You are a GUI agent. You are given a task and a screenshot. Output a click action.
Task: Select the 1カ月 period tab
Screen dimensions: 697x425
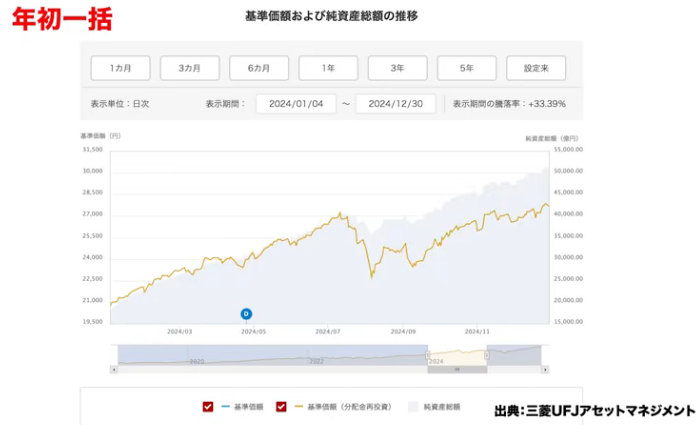point(120,68)
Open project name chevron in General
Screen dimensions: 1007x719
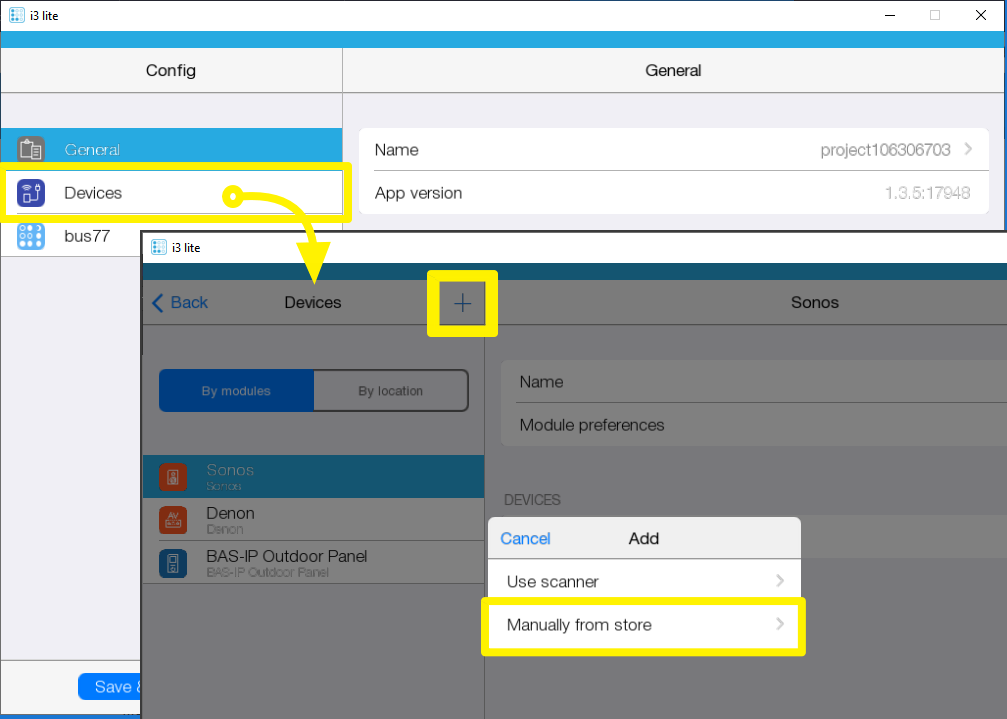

* * * * * * *

**Goal of the exercise:**
All of the preceding material should be output verbatim, with the pictures excluded.

**Solution to this exercise:**
You are a GUI agent. You are given a task and a screenshot. Output a click action.
Task: Select the 1カ月 period tab
Screen dimensions: 697x425
point(120,68)
Open project name chevron in General
Screen dimensions: 1007x719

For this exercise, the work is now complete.